Can you reproduce the rows below verbatim, starting from the first line and going up to and including the line that contains "pos(674,16)"?

# start of EXERCISE MATERIAL

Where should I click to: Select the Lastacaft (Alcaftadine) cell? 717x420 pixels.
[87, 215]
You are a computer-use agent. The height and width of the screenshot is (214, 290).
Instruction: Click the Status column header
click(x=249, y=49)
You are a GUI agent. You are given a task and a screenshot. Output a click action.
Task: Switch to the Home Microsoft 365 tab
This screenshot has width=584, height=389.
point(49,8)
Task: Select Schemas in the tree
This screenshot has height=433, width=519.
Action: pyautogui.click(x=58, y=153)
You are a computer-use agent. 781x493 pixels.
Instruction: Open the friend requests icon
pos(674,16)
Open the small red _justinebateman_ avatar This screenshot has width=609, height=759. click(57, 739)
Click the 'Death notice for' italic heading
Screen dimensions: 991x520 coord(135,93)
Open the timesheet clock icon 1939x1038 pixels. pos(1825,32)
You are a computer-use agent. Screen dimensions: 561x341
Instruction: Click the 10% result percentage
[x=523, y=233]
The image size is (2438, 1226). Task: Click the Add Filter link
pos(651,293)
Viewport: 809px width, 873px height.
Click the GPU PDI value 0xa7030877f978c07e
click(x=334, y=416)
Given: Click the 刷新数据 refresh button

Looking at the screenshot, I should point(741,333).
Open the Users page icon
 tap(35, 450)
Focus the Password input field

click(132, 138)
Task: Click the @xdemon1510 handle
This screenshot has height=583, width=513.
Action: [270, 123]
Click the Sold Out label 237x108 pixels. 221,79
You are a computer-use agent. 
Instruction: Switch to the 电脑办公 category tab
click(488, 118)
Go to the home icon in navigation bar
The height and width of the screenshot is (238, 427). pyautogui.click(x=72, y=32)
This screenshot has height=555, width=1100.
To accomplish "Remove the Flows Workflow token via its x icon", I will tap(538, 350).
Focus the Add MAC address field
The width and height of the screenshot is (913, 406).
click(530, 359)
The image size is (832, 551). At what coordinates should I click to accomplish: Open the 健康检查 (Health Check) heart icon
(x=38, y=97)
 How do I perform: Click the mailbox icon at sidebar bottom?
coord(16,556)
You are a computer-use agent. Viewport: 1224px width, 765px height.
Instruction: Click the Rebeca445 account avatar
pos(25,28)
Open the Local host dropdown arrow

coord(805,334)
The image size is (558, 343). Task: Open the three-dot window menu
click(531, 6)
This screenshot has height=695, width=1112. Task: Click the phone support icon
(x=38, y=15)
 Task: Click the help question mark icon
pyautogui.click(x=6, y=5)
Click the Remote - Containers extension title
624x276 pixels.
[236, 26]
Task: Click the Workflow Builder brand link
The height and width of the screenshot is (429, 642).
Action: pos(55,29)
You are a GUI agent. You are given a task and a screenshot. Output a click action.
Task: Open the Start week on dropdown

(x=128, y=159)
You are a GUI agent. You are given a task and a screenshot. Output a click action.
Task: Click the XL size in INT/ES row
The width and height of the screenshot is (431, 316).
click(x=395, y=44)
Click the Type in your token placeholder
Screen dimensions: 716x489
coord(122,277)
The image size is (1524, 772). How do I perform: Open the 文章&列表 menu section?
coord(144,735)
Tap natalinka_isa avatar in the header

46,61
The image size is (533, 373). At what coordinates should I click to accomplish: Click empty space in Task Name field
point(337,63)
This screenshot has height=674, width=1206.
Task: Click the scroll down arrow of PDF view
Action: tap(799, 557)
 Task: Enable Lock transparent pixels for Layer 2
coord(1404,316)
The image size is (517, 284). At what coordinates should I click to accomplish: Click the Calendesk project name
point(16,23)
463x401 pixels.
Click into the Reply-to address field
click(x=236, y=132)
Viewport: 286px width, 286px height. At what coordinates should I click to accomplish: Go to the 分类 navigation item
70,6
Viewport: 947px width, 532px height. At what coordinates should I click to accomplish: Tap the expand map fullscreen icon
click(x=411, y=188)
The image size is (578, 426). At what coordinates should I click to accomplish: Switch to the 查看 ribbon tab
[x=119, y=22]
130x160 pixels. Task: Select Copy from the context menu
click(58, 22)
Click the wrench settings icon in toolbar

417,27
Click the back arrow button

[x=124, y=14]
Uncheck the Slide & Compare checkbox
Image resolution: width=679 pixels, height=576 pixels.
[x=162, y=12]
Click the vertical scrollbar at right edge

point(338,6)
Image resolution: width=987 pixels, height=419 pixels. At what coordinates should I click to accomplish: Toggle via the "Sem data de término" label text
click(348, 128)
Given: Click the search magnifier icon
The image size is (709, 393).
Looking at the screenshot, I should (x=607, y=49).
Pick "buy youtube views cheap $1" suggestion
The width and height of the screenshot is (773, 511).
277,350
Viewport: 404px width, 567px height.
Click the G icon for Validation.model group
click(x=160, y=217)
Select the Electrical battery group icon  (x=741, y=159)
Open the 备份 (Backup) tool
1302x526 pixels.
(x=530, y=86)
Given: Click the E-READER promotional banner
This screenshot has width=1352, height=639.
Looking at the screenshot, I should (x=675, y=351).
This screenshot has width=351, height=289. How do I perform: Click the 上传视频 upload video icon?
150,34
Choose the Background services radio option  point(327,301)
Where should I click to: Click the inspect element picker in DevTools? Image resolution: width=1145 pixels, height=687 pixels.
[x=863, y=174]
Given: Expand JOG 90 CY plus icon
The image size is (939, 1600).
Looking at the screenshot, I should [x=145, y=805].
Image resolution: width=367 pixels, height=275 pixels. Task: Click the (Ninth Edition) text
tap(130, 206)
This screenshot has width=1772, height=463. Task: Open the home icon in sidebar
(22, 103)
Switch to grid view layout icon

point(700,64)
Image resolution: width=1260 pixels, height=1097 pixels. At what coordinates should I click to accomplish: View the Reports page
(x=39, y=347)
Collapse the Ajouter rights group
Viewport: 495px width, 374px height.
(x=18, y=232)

# end of EXERCISE MATERIAL

→ **RESULT**
Where should I click to: Select the Lastacaft (Alcaftadine) cell? 717x420 pixels.
[87, 215]
You are a computer-use agent. The height and width of the screenshot is (214, 290).
Instruction: Click the Status column header
click(x=249, y=49)
You are a GUI agent. You are given a task and a screenshot. Output a click action.
Task: Switch to the Home Microsoft 365 tab
This screenshot has width=584, height=389.
point(49,8)
Task: Select Schemas in the tree
This screenshot has height=433, width=519.
Action: pyautogui.click(x=58, y=153)
You are a computer-use agent. 781x493 pixels.
Instruction: Open the friend requests icon
pos(674,16)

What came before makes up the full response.